Enquanto isso, é dada como certa a aprovação de um novo processo constitucional. De acordo com pesquisa realizada pela Encuesta Criteria, 72% dos chilenos votarão pela aprovação de uma nova constituição, contra 19%. Deverão responder também se preferem a forma de convenção mista (com partes iguais dos membros do Congresso e eleitos popularmente, especificamente para a nova constituição) ou constitucional (totalmente formada por membros eleitos popularmente). De acordo com a mesma pesquisa, 59% se inclinam à opção constitucional, contra 28% que se preferem a convenção mista. Outra pesquisa, realizada pela Activa Research, estima em 75,1% os eleitores favoráveis a uma nova Constituição e em 57% aqueles que votarão pela convenção constitucional.

A despeito da importância do acontecimento, que pode enterrar, enfim, a Constituição pinochetista de 1980, sob a qual se assenta até hoje o neoliberalismo chileno, há razões para se preocupar.
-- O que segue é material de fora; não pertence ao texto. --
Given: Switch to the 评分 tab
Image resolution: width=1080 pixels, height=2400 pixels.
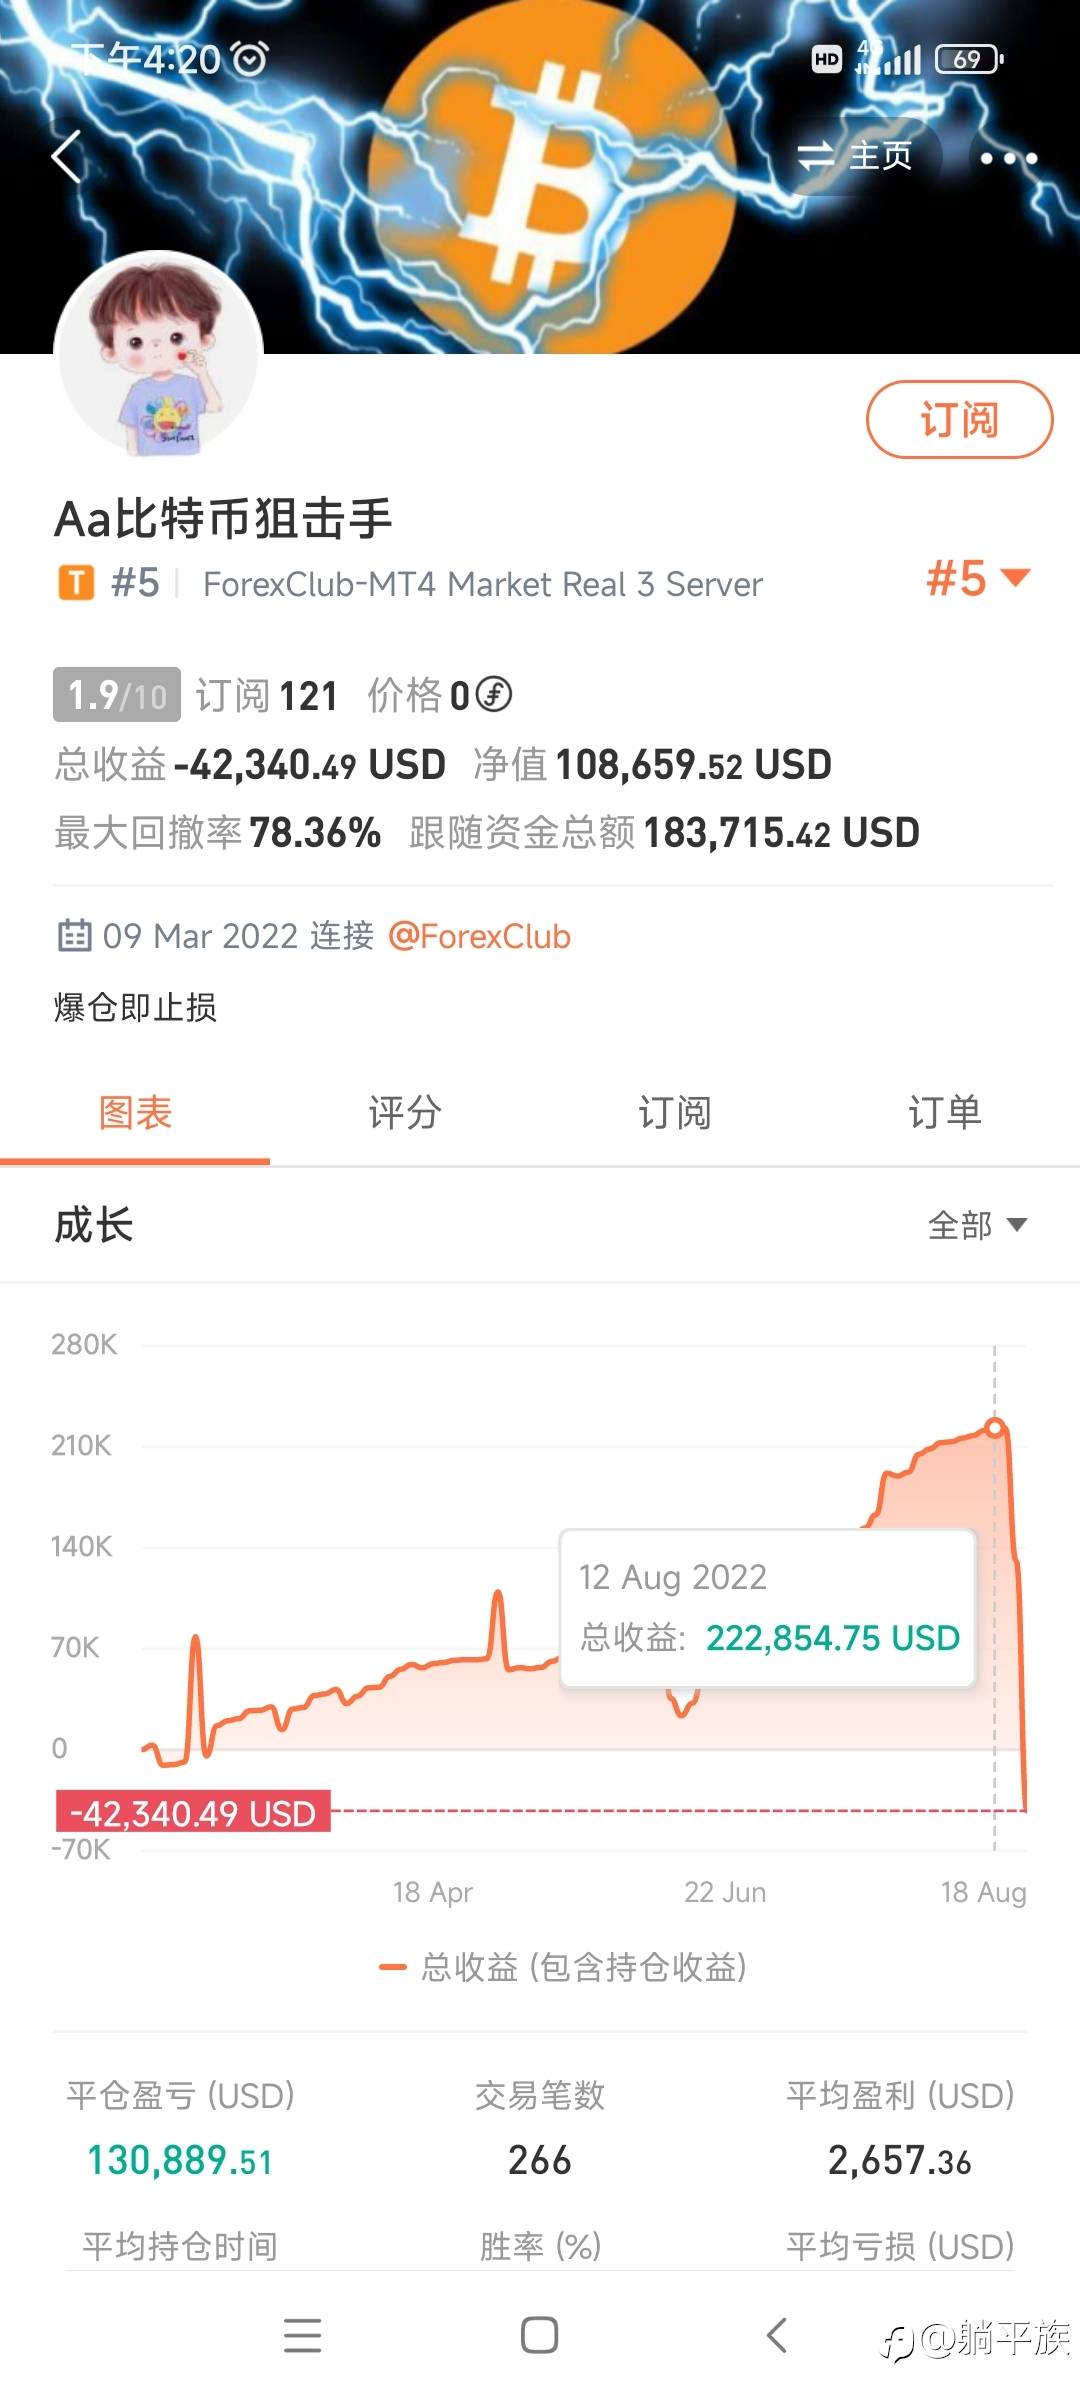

Como o Partido Comunista Chileno Ação Proletária (PC-AP) e o Partido Comunista Chileno (PCCh) têm relembrado, os regulamentos e as regras constitucionais do órgão constituinte deverão ser aprovados por um quórum de dois terços dos seus membros em exercício; um quórum bastante difícil de ser atingido e que poderá implicar em enormes concessões, visto que setores da direita se mobilizarão para capturar ao menos 1/3 da Assembleia Constituinte e impedir reformas mais profundas. Além disso, parece evidente que o chamamento ao Plebiscito, em novembro de 2019, foi mais a última atitude possível de um presidente frente a uma situação quase insurrecional do que uma concessão democrática – o fato da aprovação final da Constituição poder se estender até 2022 dá a ele e os setores que representa bastante tempo para agir, em um contexto de abrandamento da revolta.

Mais do que a chegada a um destino, Chile e Bolívia dão neste outubro os primeiros passos em duas longas e duras estradas, nas quais a sobrevivência das massas e a construção da esperança dependerão fundamentalmente de sua capacidade de mobilização e enfrentamento, não dos votos e intenções.